─── Material for the task ───

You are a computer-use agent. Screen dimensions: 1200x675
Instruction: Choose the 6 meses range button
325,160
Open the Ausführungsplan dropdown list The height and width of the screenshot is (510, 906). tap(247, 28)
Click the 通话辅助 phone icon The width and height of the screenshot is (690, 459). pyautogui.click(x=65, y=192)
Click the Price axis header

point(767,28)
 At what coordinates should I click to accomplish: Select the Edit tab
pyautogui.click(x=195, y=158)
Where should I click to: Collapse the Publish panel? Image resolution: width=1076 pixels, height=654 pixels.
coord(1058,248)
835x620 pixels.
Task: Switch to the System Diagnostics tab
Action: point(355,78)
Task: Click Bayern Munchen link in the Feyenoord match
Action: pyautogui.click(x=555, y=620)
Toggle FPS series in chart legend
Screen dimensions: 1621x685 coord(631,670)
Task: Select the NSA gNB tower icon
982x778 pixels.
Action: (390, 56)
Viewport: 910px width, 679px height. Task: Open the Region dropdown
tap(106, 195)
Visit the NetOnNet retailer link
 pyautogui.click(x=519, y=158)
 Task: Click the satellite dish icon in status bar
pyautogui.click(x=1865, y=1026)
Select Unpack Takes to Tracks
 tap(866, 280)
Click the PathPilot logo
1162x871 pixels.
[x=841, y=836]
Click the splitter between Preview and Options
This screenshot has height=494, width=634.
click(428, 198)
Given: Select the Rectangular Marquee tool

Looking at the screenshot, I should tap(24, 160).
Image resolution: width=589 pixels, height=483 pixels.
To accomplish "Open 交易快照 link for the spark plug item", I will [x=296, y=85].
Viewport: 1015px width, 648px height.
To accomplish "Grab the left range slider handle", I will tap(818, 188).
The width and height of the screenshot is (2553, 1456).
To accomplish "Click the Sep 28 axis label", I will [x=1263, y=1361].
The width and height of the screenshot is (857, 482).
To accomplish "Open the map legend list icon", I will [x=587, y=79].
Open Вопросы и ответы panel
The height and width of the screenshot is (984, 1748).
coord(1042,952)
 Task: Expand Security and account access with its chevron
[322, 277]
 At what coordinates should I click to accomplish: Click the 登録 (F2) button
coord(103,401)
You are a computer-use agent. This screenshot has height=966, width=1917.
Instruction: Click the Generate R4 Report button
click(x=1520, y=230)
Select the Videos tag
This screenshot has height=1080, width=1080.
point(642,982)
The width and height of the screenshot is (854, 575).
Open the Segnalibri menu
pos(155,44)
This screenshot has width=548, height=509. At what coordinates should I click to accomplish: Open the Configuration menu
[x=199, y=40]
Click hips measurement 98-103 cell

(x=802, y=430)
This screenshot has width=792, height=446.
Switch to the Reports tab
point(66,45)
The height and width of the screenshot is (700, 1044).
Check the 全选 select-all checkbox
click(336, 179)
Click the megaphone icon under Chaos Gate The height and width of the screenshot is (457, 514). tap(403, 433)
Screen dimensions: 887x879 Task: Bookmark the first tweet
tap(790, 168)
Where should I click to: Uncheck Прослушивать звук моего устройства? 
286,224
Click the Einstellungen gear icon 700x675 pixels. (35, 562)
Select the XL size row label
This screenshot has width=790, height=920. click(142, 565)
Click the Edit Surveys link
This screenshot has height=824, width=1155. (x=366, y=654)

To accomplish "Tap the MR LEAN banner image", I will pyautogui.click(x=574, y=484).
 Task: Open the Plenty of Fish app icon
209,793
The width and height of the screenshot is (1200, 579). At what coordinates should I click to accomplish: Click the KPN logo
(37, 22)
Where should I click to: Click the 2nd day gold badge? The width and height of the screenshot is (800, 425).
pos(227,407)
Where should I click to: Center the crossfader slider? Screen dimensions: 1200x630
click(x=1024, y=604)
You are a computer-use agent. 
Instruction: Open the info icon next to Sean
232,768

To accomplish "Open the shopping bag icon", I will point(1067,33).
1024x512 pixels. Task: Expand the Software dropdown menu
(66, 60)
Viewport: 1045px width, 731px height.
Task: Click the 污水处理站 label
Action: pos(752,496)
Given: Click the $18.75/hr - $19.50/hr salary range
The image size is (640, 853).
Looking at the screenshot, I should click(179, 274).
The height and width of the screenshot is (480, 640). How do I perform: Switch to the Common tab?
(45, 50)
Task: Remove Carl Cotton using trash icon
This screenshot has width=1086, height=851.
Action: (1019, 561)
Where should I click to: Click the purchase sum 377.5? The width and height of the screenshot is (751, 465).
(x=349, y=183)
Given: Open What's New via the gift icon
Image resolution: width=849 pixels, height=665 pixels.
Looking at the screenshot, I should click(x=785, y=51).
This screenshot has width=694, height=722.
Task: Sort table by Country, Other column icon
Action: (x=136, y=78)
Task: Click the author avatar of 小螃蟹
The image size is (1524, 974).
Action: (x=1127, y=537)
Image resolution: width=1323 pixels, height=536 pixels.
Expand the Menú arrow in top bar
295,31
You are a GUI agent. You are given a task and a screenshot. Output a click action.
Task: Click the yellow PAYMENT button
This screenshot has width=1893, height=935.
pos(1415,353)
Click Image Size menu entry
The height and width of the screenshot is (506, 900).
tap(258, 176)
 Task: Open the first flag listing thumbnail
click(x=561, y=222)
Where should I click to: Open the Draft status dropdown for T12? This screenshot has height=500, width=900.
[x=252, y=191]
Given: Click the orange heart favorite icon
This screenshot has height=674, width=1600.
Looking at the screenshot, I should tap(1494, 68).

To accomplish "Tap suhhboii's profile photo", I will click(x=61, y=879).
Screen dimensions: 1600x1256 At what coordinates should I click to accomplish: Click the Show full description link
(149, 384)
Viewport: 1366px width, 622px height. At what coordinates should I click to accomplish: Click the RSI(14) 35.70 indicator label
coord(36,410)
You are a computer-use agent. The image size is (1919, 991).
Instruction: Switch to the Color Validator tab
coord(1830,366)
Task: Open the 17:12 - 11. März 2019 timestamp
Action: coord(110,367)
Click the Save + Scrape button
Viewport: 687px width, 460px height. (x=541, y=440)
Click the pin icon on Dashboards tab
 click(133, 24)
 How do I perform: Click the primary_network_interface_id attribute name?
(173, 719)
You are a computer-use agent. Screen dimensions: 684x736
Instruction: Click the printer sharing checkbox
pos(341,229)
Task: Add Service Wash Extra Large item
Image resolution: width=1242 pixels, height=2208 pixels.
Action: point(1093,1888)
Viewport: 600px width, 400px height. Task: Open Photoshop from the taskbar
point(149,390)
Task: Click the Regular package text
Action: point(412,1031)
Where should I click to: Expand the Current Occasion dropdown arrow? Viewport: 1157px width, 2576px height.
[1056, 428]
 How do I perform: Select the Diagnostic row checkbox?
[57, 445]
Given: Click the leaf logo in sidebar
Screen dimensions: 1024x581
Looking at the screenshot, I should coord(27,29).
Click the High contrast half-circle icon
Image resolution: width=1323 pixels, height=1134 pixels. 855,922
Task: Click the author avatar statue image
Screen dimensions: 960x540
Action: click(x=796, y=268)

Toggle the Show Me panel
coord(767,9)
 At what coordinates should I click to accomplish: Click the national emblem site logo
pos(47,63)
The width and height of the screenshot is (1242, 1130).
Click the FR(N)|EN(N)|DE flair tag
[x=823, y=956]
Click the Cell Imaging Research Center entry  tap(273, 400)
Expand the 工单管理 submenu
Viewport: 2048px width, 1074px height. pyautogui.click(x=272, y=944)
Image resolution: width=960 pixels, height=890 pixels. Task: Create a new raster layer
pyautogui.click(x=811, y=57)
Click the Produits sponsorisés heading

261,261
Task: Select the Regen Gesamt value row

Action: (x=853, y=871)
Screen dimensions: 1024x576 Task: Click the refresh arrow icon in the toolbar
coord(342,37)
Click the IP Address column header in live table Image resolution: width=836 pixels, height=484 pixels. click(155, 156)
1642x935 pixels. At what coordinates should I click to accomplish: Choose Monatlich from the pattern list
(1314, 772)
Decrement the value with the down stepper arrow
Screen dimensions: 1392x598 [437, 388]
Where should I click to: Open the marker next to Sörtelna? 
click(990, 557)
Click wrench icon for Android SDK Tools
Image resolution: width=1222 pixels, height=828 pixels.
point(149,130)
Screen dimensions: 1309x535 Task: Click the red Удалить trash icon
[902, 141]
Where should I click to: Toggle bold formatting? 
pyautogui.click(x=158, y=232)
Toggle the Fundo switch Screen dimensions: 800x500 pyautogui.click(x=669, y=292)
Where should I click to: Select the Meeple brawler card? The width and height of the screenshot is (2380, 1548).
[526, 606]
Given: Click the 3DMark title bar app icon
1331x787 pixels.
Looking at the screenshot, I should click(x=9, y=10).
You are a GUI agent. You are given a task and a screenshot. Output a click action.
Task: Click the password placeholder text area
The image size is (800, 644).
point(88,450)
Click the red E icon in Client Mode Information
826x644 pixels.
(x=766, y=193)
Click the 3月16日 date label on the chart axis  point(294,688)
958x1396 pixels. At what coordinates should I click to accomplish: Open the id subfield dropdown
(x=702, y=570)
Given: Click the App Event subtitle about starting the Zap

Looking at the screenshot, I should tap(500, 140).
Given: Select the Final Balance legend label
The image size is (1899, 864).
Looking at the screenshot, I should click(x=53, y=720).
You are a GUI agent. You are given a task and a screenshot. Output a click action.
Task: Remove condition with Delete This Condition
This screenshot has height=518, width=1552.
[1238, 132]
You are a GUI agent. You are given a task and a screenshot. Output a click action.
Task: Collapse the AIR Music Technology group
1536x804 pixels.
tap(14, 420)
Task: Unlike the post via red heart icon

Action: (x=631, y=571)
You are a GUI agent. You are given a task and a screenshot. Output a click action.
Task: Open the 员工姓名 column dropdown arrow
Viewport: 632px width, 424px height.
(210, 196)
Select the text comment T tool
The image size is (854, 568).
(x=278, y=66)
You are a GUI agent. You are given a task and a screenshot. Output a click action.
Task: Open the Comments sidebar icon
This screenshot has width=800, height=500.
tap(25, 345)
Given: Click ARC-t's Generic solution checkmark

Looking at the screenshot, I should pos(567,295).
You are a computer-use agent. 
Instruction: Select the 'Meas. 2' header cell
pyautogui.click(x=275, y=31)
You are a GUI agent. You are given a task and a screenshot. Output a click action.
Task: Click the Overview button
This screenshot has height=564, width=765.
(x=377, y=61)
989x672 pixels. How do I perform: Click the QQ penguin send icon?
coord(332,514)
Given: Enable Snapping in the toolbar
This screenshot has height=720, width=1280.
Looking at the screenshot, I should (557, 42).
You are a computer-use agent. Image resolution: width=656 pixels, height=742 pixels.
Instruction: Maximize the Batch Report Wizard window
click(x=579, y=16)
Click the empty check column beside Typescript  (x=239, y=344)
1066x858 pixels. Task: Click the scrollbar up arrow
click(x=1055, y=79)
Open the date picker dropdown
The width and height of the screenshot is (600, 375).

───

# Exercise details
Only the lines above starting with the one with "Toggle the Show Me panel" and going through the one with "Click the IP" are to be copied, word for word and with both ends kept.

# Reply to the task
Toggle the Show Me panel
coord(767,9)
 At what coordinates should I click to accomplish: Click the national emblem site logo
pos(47,63)
The width and height of the screenshot is (1242, 1130).
Click the FR(N)|EN(N)|DE flair tag
[x=823, y=956]
Click the Cell Imaging Research Center entry  tap(273, 400)
Expand the 工单管理 submenu
Viewport: 2048px width, 1074px height. pyautogui.click(x=272, y=944)
Image resolution: width=960 pixels, height=890 pixels. Task: Create a new raster layer
pyautogui.click(x=811, y=57)
Click the Produits sponsorisés heading

261,261
Task: Select the Regen Gesamt value row

Action: (x=853, y=871)
Screen dimensions: 1024x576 Task: Click the refresh arrow icon in the toolbar
coord(342,37)
Click the IP Address column header in live table Image resolution: width=836 pixels, height=484 pixels. click(155, 156)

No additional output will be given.